Pour vous même, pour votre famille, pour vos amis, pour tous ceux qui vous ont connu et aimé, nous espérions que vous sortiriez vainqueur de cette bataille, habitués que nous avions été, durant ces quarante années passées au service de la France, de vous voir toujours et partout "gagner". 
Mais vous aviez vraiment servi jusqu'à la limite de vos forces, montrant ainsi ce dont est capable un officier exemplaire dont le courage a été durant toute sa vie exalté par sa valeur morale. 
Votre abord accueillant et votre sérénité cachaient, nous le voyons encore mieux aujourd'hui, une grande énergie, un désintéressement soutenu-par la foi, une disponibilité totale ... 
... Sachant placer l'intérêt général au-dessus de tout les particularismes, exigeant pour vous-même et sachant éveiller chez tous ceux qui vous approchaient le souci de se dépasser, vous nous avez donné jusqu'à la limite de vos forces un exemple qui s'impose à tous.
Votre générosité naturelle de caractère, le faisceau des dons de toute nature qui étaient les vôtres, vous valaient l'adhésion enthousiaste de vos soldats.  Cette haute valeur morale qui a rayonné autour de vous partout où vous êtes passé, vous l'aviez puisée dès votre plus jeune âge dans une solide tradition familiale.  Plus tard votre épouse, votre famille, vous ont apporté soutien et réconfort lorsque vinrent pour vous les temps difficiles.  
Mon général, pour nous qui vous avons approché, vous n'avez pas été seulement un de nos grands chefs militaires.  Vous nous avez fait part de vos certitudes, de vos connaissances, de vos convictions.  Vous nous avez donné le modèle du service accompli jusqu'au bout, quoiqu'il puisse en coûter.  
Ces qualités, cette force qui émanait de vous, cette sérénité que l'on trouvait dans votre regard reposaient nous le savions sur une foi vivante.  Foi en Dieu, foi en l'homme, amour de notre pays, voilà les chemins par lesquels vous avez fait partager votre espérance.  

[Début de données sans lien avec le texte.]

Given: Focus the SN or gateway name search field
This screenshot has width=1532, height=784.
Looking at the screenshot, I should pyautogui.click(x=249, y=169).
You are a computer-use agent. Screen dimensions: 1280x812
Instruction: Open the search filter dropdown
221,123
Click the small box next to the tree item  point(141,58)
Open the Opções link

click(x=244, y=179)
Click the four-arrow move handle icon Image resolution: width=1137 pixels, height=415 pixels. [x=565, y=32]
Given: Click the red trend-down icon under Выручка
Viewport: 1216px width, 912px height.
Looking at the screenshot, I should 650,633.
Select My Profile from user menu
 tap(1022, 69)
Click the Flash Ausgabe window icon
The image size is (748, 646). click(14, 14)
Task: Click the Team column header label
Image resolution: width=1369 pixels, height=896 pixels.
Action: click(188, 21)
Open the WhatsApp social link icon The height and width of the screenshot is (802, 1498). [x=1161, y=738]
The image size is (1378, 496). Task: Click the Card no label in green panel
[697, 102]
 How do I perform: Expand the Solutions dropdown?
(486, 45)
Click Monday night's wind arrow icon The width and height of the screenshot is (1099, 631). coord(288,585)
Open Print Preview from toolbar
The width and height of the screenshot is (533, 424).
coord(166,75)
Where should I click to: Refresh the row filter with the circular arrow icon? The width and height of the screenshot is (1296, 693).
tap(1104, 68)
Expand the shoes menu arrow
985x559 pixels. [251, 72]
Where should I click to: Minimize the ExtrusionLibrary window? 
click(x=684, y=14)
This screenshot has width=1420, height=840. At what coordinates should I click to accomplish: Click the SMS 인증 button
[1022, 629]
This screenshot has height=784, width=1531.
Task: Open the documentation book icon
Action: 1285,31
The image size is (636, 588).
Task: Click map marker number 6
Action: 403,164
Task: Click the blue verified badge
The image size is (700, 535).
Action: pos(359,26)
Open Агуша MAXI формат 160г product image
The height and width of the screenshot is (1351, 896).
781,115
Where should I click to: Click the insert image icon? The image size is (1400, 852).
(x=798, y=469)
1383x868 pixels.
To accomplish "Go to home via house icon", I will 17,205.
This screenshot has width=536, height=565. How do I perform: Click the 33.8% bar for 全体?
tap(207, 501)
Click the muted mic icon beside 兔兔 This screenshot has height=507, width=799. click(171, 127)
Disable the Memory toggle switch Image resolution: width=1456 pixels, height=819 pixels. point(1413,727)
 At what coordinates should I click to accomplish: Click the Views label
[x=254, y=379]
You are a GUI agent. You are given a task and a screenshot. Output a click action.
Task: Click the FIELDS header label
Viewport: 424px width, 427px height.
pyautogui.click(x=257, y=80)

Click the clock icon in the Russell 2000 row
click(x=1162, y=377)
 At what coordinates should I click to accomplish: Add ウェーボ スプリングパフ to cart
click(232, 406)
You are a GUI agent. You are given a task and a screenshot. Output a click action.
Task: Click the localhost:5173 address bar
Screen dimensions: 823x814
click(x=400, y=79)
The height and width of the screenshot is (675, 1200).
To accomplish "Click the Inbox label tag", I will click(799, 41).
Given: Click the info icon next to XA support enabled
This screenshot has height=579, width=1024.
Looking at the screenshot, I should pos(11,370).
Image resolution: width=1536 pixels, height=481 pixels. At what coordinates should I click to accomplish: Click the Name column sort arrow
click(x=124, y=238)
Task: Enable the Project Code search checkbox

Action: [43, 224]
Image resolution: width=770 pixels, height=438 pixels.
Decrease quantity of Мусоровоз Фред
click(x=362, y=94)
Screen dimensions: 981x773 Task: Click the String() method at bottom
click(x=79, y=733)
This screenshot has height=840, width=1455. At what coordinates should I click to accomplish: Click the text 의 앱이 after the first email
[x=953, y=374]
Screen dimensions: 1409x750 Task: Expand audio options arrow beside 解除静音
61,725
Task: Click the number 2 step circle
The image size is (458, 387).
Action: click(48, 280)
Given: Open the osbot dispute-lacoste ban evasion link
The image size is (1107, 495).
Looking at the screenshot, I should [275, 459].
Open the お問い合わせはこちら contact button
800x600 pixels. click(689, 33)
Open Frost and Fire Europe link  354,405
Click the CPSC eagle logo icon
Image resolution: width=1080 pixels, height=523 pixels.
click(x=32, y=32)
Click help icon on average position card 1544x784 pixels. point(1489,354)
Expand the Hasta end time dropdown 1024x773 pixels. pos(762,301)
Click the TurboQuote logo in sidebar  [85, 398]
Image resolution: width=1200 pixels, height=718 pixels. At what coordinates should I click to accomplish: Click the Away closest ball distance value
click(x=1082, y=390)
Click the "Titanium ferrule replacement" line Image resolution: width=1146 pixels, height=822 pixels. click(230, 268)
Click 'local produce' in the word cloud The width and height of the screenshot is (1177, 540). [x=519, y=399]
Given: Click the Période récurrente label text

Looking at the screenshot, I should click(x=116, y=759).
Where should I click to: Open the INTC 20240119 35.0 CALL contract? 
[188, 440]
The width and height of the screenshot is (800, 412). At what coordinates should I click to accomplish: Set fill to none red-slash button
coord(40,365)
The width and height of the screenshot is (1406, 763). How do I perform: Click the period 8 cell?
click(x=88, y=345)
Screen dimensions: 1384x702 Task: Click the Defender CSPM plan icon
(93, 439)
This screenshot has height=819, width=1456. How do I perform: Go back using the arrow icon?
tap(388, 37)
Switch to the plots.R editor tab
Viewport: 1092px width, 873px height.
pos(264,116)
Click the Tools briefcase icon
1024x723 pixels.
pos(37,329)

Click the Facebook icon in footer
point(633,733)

   De votre vie, de votre mort, nous garderons le Souvenir d'un soldat fidèle et courageux, d'un officier-complet, d'un chef respecté et aimé.
                 
Madame, 
Alors que les plus hautes autorités civiles et militaires de l'Etat sont rassemblées pour rendre un ultime hommage à votre mari, je veux vous renouveler, ainsi qu'à tous les membres de votre famille, les très vives condoléances du Gouvernement de la République qui perd, avec le général Vanbremeeresch, un officier prestigieux dont toute la vie a été vouée au service de la France et des armées.

Monsieur Robert Galley, ministre de la Défense.



La Promotion Bir-Hakeim avait, dès le II février, envoyé à Madame Vanbremeersch le télégramme suivant : 
" L'ensemble des officiers de la promotion Bir Hakeim s'associe à votre douleur ainsi qu'à celle de votre famille et vous prie de trouver dans ces quelques mots le témoignage de la considération qu'ils ne cesseront de porter à celui qui fut leur premier chef militaire".